The word hit Kagiso like a fist to the chest. He backed up reflexively, absorbing the force of it. I don’t think it was the fear of being sent back to the mine that hit him as hard as the reality that no one, stateside, was missing him. Nobody cared if he came home or not. I gave it some quick thought, I was perhaps his only, closest friend. It was likely my parents had paid my ransom, but I knew they never approved of our friendship.
I watched him as if in slow motion reeling from the blow, slowly falling to his knees and a rage swelled in my heart. A hand grasped my left arm, dragging me toward the truck. As if of its own volition my right hand lashed out swinging my heavy laden shoe and the man who’d grabbed me.
In the darkness he never saw it coming. A dull thump told me that my shoe had connected with his skull and the man dropped like a sack of potatoes. Before even I realized what was happening there was a pistol in my left hand; stolen from the unconscious mans belt. Kagiso was on his feet and the two of us were backing away from the crowd. Six men stood in the darkness, their hands raised arguing amongst themselves.
“What are you doing? They will catch us. They will kill us.” Kagiso said, franticly.
“No.” I fired a shot into the nearest truck tire and watched it deflate rapidly. My mind moved the gun at Mikah’s side. He didn’t draw on me. Nor did he or his companion go for their rifles. Instead all six of them scurried into the low brush.

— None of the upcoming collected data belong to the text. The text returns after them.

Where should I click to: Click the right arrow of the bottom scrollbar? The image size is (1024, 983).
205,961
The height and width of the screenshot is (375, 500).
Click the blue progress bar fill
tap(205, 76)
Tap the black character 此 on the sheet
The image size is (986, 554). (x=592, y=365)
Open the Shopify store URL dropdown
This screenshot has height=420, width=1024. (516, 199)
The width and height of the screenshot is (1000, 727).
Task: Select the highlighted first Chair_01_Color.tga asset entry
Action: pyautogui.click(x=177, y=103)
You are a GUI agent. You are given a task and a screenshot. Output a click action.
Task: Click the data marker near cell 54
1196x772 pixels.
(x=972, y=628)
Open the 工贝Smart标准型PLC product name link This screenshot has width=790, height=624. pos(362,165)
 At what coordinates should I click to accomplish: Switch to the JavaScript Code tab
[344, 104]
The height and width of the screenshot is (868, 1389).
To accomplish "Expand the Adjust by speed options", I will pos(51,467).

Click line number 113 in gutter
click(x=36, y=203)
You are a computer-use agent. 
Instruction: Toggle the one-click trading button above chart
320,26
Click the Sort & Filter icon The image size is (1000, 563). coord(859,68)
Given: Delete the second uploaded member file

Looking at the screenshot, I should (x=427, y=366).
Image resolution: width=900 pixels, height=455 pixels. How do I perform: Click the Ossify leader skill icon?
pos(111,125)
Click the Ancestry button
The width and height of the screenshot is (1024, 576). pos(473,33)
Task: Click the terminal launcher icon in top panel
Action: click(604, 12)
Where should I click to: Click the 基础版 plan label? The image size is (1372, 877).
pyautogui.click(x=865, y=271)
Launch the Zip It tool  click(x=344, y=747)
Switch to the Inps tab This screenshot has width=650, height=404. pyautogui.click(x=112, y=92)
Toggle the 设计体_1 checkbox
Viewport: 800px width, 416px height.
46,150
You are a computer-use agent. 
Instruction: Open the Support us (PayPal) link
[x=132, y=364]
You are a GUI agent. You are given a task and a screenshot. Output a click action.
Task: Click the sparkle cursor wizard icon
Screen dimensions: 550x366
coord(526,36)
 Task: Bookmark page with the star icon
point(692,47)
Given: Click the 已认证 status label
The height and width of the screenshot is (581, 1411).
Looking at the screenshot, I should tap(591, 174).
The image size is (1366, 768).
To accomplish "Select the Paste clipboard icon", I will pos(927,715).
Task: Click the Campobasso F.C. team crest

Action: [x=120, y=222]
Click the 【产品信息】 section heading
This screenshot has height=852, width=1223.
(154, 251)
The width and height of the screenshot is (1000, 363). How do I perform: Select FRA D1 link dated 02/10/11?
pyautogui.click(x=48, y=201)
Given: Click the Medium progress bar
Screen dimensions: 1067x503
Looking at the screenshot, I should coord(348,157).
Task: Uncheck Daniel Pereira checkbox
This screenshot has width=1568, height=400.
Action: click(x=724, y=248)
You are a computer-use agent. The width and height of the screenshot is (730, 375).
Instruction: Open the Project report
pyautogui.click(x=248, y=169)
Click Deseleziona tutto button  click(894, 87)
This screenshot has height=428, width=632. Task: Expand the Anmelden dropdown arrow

It was too late when I realized my mistake. Spotlights flared to life back at the mine and traced sweeping tracks across the savannah. Security. My gunshot had alerted them.
“Kagi, run!” I shouted. His feet were already in motion and I was but a step behind him. Kagiso was pulling ahead of me, able to run much faster with his boots than I could in my bare feet. I looked over my shoulder, Mikah’s crew had disappeared from but headlamps from security vehicles and spotlights in the truck beds swept the plain. I heard gun fire popping. A truck broke from the pack and headed in our direction.
“To the tracks,” Kagiso called back to me, “They cannot drive on the tracks.”
My lungs burned but I followed his advice. The fine gravel of the railway was actually much gentler on my calloused feet that the uneven ground around it and I was able to pick up the pace. It made little difference, though, the truck was gaining. The light enveloped us, shot were fired. We ran as hard as we could. My feet were hamburger now, I was certain.
I smashed into Kagiso so suddenly the pair of us collapsed by the wayside of the tracks in a heap. For but a moment I wondered what had caused his sudden stop then I saw it; another spotlight ahead of us, bearing down on our location as though riding the rails themselves.
The lights drew closer on all sides, yelling voices and the sounds of engines roared. I wrapped my arms around Kagiso and we closed our eyes awaiting the killing blow, the deadly sting of bullets. And then, silence.
Everything was quiet. No engines, no men, no animals or insects. Just silence. A column of moonlight showed through the clouds encircling the pair of us like a halo; other than that darkness reigned. Exhaustion took me and I passed out.
When I awoke the sun was high in the morning sky. Kagiso was already awake wrapping bandages torn from his shirt about my injured feet. I propped myself up on my elbows allowing him to finish his work while I surveyed our surroundings. The narrow gauge track ran parallel to my prone body on my right, but in all directions was barren scrub land. No trucks, no mine, no broken train station, no cabbie.
“What happened?” I asked, rubbing my eyes struggling with the sunlight.
“I do not know, but these tracks should lead us back to the city.” Kagiso replied cheerfully.
“How far do you think?” I was looking about almost frantically, surveying the horizon for predators or security trucks or zama-zama.
“I do not know this either,” he said, helping me to my feet. He put his arm around my waist to help me stand, “But do not worry, you are safe with me, Little Cub.”